# Wedding consultation



## Azriel (Feb 16, 2010)

I am doing my first wedding consultation tomorrow and was wondering if anyone had any advice for me.


----------



## bigtwinky (Feb 16, 2010)

Be honest about skill level and their expectations is the key thing.

Remember that its better to walk away from something you are not comfortable doing, specially when it comes for one time events like weddings where you dont have a chance to reshoot.

Make sure whatever price is on the table takes into consideration all your time both shooting and processing.  Don't sell yourself short.

Have a basic contract ready with some clauses to protect yourself against bridezillas.

But yeah, be open and honest is the key IMO.


----------



## Azriel (Feb 16, 2010)

bigtwinky said:


> Be honest about skill level and their expectations is the key thing.
> 
> Remember that its better to walk away from something you are not comfortable doing, specially when it comes for one time events like weddings where you dont have a chance to reshoot.
> 
> ...



Thanks for the quick reply twink.

My price is resonable $1275 CDN. That comes with two photographers, a disc of low res shots, some prints and an online gallery where family can purchase photos (through pictage)

I have a basic (but bridzilla proof) contract, and an iternerary form for when they book me. It's being held in my living room. I plan to serve coffee and have a slideshow with some soft, upbeat music as background.

What I am more curious on is what typical questions are asked and what is the best response.


----------



## Big Mike (Feb 16, 2010)

Confidence goes a long way.


----------



## bigtwinky (Feb 16, 2010)

I know I sound redundant, but the best response is the honest one.  Nothing gimmicky.

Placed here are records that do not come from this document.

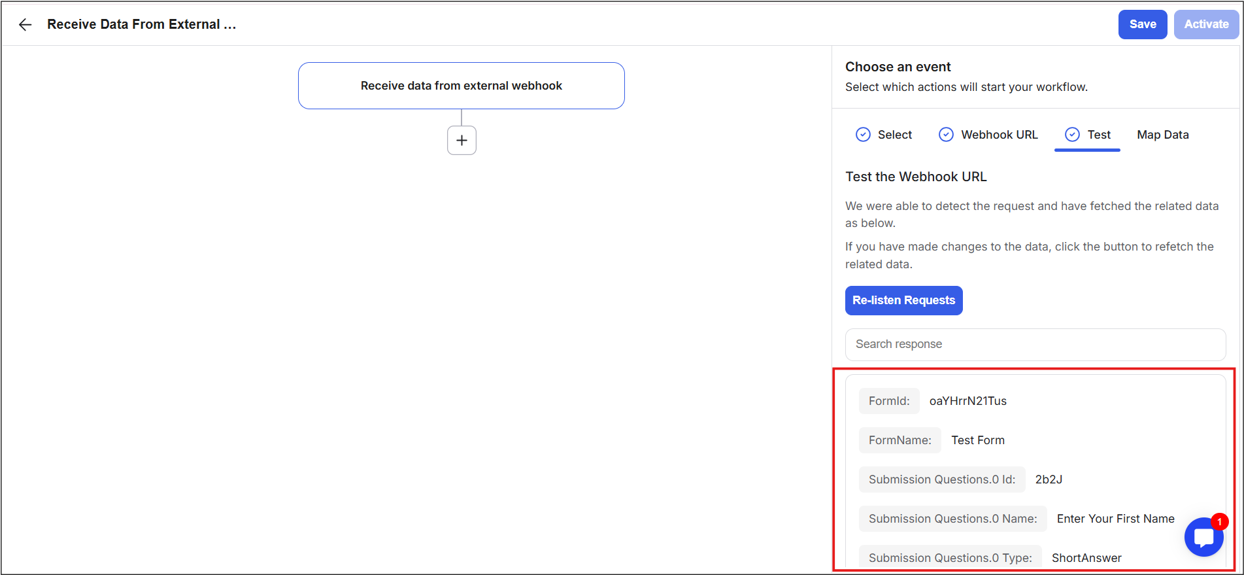Go to the Select tab label
This screenshot has height=575, width=1244.
coord(894,135)
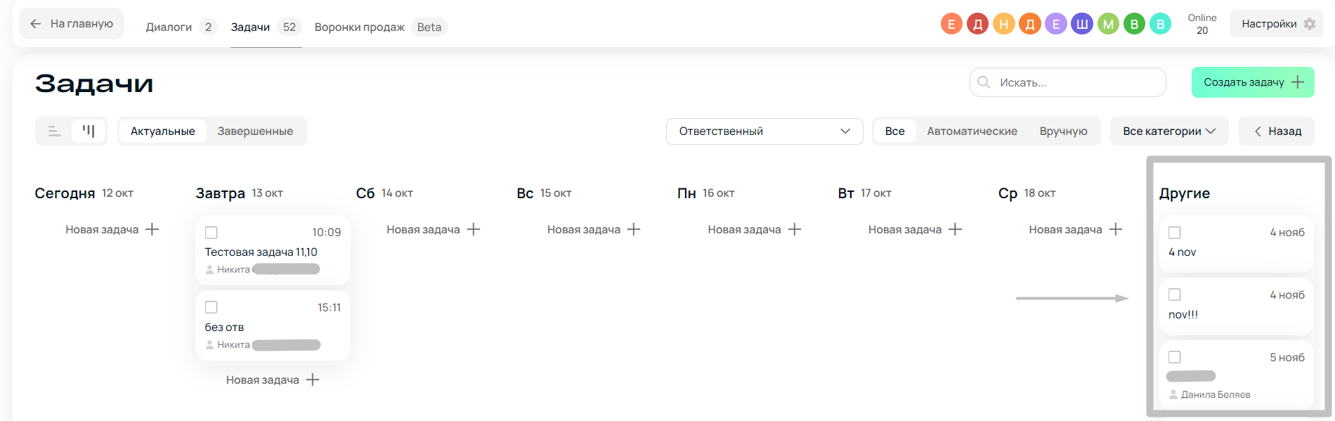Switch to list view layout icon
This screenshot has height=421, width=1335.
pyautogui.click(x=54, y=131)
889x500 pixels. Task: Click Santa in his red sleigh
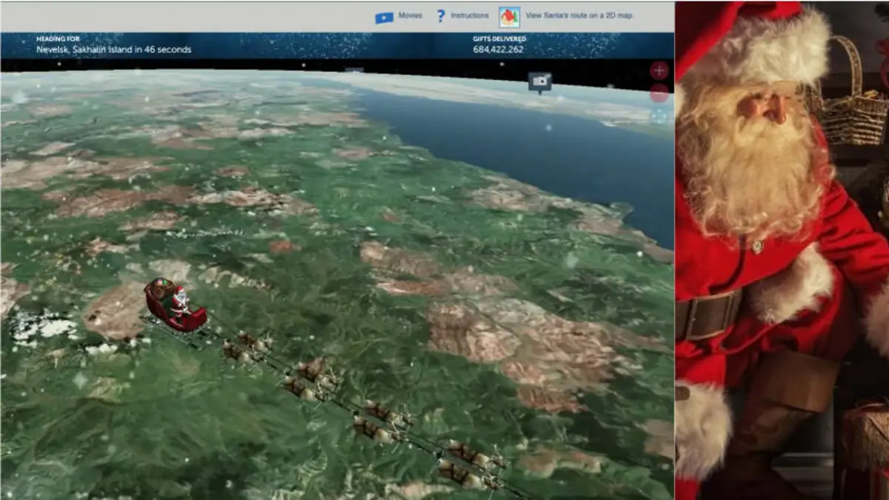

I've only had 2 wedding consultations, so my experience is highly limited, as both of those were with friends and we were mostly discussing photo styles that they were looking for and places where to take said photos.


----------



## Belinda Tatum (Feb 18, 2010)

Put together a portfolio/photo book of stuff you have done in the past into a book like inkubook.com This will give them something they can see and you can also use it to sell more photos if they see what it can be turned into. Also business cards, Contact info, Pen, paper.


----------



## bennielou (Feb 18, 2010)

Here is how I do it (and I'm booked for this year):

I have a folder for them. They enter my home, in an area made up as a showroom. They get seated, and I ask them what type of services they are looking for.

It doesn't matter what the answer is. I show them everything. All the albums, sign in books, prints, gallery wraps because I'm trying (and usually succeed on the upsell).

Then I show them many full wedding samples. Hardly anyone does that, and I know it. I let them look through the books and then I tell them to go back and look for exit signs, wires, lightswitches, etc. And then I pitch that.

Then I go to retouching examples and show them the before and after. This is the deal closer.

Then I walk them though the paperwork. It doesn't matter if you had this great presentation if you dont close.

If the money is present, they will book at that time.


----------



## bennielou (Feb 18, 2010)

What I DONT do is talk badly about other photogs.  I don't even inquire who they are meeting next.


----------



## martsteve (Feb 21, 2010)

It might be obvious but set out a timetable for the photography, to make sure you get the time from them before everyone sets down for dinner and to nake sure you get the shots you need.


----------